Schiller's core competency was customized automation—a good fit for thin-film solar cell manufacturing, which relies on its technology differentiation to compete. So Schiller began working with the industry's leading amorphous silicon (a-Si) turnkey manufacturer. This technology grows thin films of silicon on panels of glass measuring typically more than a meter on each side. "Flat panel displays gave us a lot of experience moving very thin and large glass," Willingham says. "And the detail work gave us experience in doing something difficult in one little spot across a large area."

For its first solar customer, Schiller provided all of the internal automation in the front end (cell production), and in each successive solar fab, it played an increasing role. It now has a hand in automating back-end solar processes (module production) as well, and has made an entry into other thin-film technologies like CdTe and CIGS, as well as wafer-based solar, which makes up the lion's share of what is used today.

The equipment builder is behind some of the biggest names in solar, but it's not a well known name itself. "A lot of people aren't that familiar with Schiller," Willingham says, noting that Schiller is probably the most experienced company people haven't heard of in the solar industry. "We have 1.3 GW of thin-film factory fab automation either installed or contracted this year."

For the crystalline (bulk wafer) lines, factory automation is not the given that it is in the front end of thin-film solar processes. "Automation is important as fabs grow in volume, but it's not inherent," Willingham says. "We automate the larger crystalline lines, but we automate all thin-film lines."

After making its name in customized automation, Schiller is moving toward more standardized solutions for the crystalline solar industry. "The difficult thing about thin film is that everybody is different. It's harder to have one scheme translate across multiple customers," Willingham explains. "That's not true in crystalline."

Amorphous silicon is arguably the most difficult of the solar technology from an automation standpoint, Willingham says, because it's less serial and more of a batch process. "That makes other technologies easier," he says. "The more serial it is, the scheme gets a little easier."
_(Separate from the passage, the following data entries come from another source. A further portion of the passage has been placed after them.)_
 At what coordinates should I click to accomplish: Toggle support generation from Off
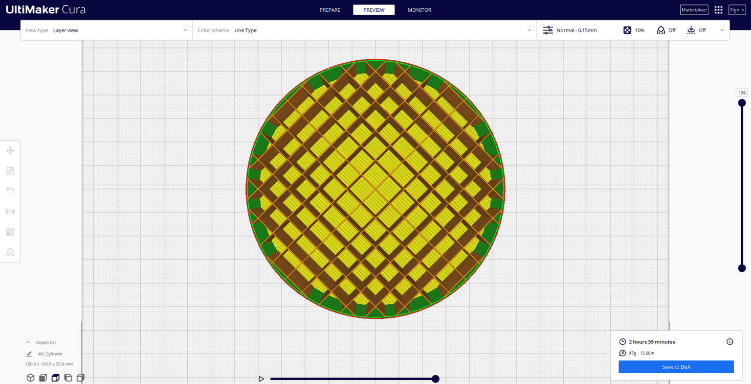tap(661, 30)
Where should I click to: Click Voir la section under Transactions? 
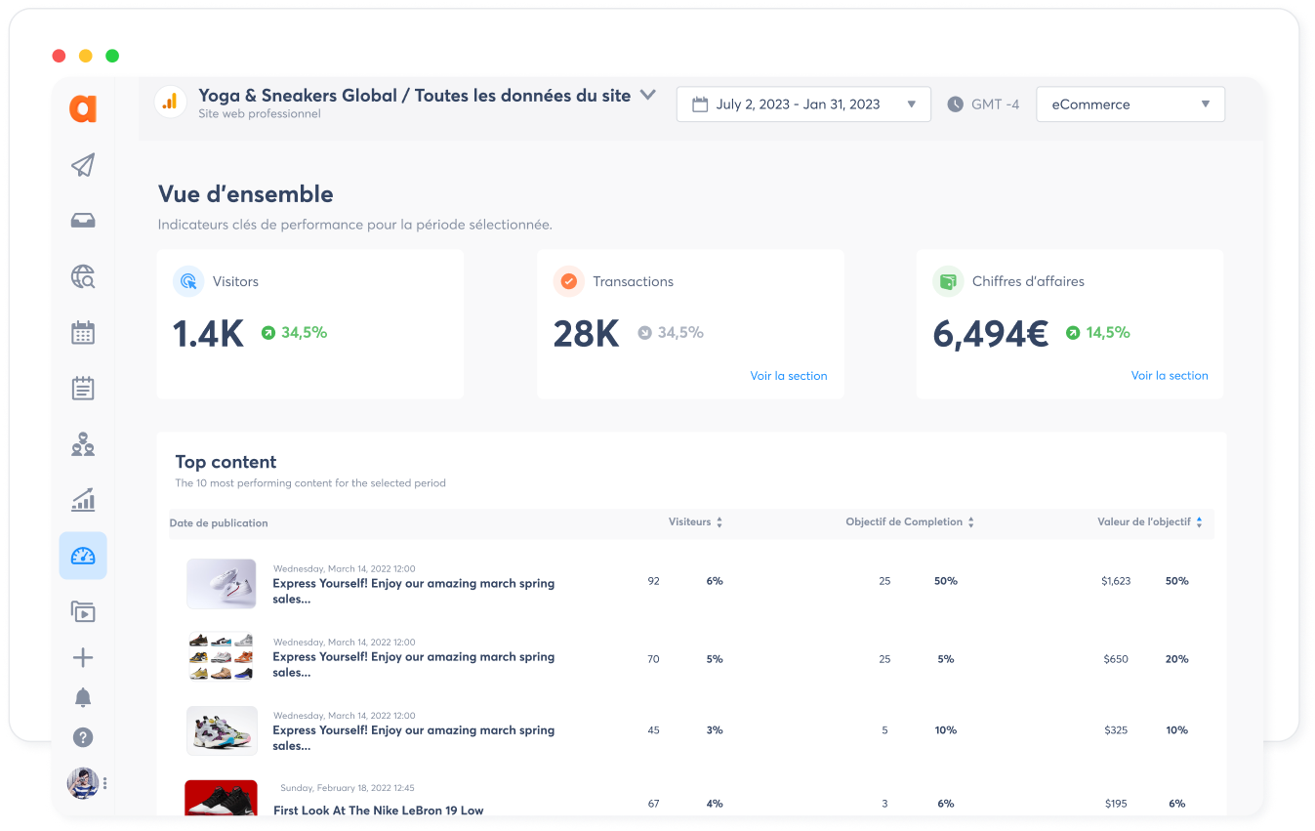(x=788, y=376)
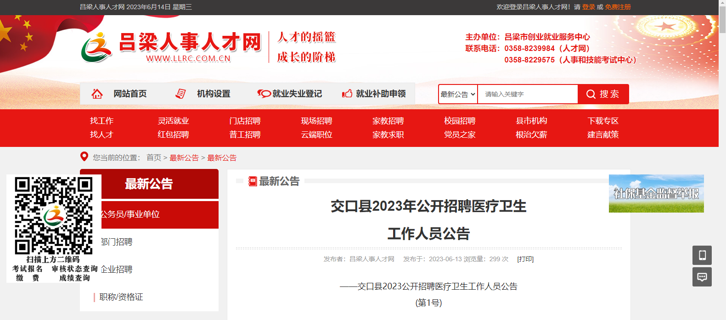Open 找工作 in the red navigation

(x=101, y=121)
For the crystalline process, the key has been improved production efficiency with an improved footprint — three times the throughput in the same amount of space. "Since we've been around for years, and we've helped a dozen different customers, it's given us insight into how to reduce cost over time," Willingham says. "Usually, at the beginning, you want a fair amount of flexibility. You want to make sure your automation scheme can make up for that. But as you get it together, you want a system that can increase speed without increasing cost. We work with companies to build in flexibility from the start."